We spend 12 hours a day (or more!) with our patients, so we are the ones they look to when they are scared, uncomfortable, nervous, anxious, or all of the above. That means we have to do what we can to gain our patients’ trust. Sometimes it’s easier said than done to spend extra time with our patients, but I try to prioritize it into my day. Having their trust often makes your day go smoother, so it is also beneficial for you to make that connection as their nurse; the best of both worlds! I came up with 5 tips for us as nurses (or any type of healthcare professional!) to use as a guide to help make that connection. I listed them as 5 different tips, but they often go hand-in-hand with one another!
Try to Connect With Them
TALK TO THEM. They are human too. Ask them about their family, their friends, their hobbies, and what makes them happy. I try my hardest to learn about my patients, and not just about what brought them to the hospital. I’ve had patients and their families tell me that the effort I put into simply talking to them made them feel more comfortable in such a vulnerable time of their lives.
Patience is A Virtue
BE PATIENT AND PRESENT. This next one goes together with #1, and I am going to give a personal example (without giving away any patient identifiers) to help me explain it. A good majority of our ICU patients are intubated, which unfortunately takes away their ability to speak (if the tube is inserted correctly!). I had this one patient that was trying to tell me something by mouthing the words, but I was really struggling to figure out what he was trying to tell me. He was also getting very frustrated with himself. I took my time with him, and I was eventually able to understand him. This happened numerous times throughout my shift. Later that day when I extubated him, the first thing he said to me was “I can’t say thank you enough for taking your time with me today. You’re the only nurse that sat next to me and did that. It means a lot.”

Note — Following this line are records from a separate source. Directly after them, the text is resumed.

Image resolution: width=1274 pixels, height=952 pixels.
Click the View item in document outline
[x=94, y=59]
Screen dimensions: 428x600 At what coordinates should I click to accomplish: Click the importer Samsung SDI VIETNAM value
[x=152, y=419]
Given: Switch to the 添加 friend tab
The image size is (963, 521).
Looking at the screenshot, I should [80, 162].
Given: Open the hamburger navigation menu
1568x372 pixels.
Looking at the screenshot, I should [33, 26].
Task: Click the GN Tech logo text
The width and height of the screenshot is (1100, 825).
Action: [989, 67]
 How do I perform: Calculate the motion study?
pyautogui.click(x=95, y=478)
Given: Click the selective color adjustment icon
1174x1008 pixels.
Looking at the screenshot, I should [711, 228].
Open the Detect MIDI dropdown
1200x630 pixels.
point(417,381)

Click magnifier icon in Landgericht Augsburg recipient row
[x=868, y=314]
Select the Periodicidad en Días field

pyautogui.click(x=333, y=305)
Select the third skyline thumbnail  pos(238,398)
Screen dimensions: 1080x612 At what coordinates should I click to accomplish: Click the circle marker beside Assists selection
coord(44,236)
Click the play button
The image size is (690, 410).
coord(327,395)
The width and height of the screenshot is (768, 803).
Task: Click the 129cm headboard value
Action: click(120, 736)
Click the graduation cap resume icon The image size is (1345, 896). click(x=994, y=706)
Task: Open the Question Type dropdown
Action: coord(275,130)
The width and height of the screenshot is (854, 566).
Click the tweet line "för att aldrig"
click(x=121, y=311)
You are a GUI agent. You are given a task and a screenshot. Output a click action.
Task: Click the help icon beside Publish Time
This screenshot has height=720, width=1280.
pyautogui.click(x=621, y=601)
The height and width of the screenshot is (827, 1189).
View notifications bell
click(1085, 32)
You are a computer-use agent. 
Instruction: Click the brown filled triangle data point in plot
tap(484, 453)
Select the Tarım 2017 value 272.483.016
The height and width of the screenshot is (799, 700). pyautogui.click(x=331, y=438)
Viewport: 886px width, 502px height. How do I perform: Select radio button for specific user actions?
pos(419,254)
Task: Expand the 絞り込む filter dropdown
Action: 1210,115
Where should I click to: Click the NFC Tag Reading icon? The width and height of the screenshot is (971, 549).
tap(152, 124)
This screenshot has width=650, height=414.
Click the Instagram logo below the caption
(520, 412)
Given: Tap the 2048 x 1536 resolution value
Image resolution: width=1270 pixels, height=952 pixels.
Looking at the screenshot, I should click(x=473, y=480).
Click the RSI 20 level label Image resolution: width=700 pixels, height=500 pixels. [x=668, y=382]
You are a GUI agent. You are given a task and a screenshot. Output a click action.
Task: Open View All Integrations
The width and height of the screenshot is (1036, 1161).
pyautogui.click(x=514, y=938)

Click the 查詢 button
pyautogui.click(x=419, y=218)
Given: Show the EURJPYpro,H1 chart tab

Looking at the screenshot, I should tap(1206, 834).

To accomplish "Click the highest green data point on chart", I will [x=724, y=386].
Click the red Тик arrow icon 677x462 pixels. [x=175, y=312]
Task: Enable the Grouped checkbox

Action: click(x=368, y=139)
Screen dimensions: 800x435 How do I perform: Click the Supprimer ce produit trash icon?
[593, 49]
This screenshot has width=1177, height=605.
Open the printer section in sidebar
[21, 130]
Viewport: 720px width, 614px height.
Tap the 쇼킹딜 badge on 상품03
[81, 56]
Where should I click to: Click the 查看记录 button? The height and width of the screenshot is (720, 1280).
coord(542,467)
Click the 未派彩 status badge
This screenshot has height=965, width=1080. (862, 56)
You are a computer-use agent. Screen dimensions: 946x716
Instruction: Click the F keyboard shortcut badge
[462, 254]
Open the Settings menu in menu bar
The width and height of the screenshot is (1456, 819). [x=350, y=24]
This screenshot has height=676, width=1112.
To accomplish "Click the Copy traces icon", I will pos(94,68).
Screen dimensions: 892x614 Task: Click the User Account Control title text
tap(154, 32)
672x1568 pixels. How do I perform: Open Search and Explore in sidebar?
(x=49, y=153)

Honesty is the Best Policy
Be honest with them. I would be lying if I said that I’ve never responded to a patient’s question with “I don’t know.” If I were the patient, I wouldn’t want my nurse to make up an answer in efforts to make herself sound smarter. I would want the truth! Which is why I follow up my I don’t know” with “I will look through the chart, and if I’m still unsure, I’ll have the doctor come speak with you.” No shame!! Don’t be afraid to say that you don’t know. Communication is key.
Educate Your Patients
Talk everything through while you do it (in terms they will understand); AKA EDUCATE! If we don’t tell our patients what they should/shouldn’t be doing, how do we expect them to stay out of the hospital? I work in an area of Boston where many of our patients don’t have a home/food to be discharged to, insurance, or medical knowledge to better themselves. While educating them on their medications/diagnosis/etc, keep in mind the resources they are going to be discharged to. They are not all the same; they don’t all come from the same background.
Visitors Are a Great Support System
Let their family/friends be in the room (if you can do so)! There are certainly times in the ICU where visitors should step out, or patients are restricted to a limited number of visitors at a time. BUT if you can, let them in. bring in extra chairs next to their bed. Being in a hospital is scary stuff and being alone in a hospital is even scarier. If the patient requires limited visitors at a time, explain why! They will appreciate your honesty, but they will also appreciate the fact that you are taking the patient’s health and situation seriously.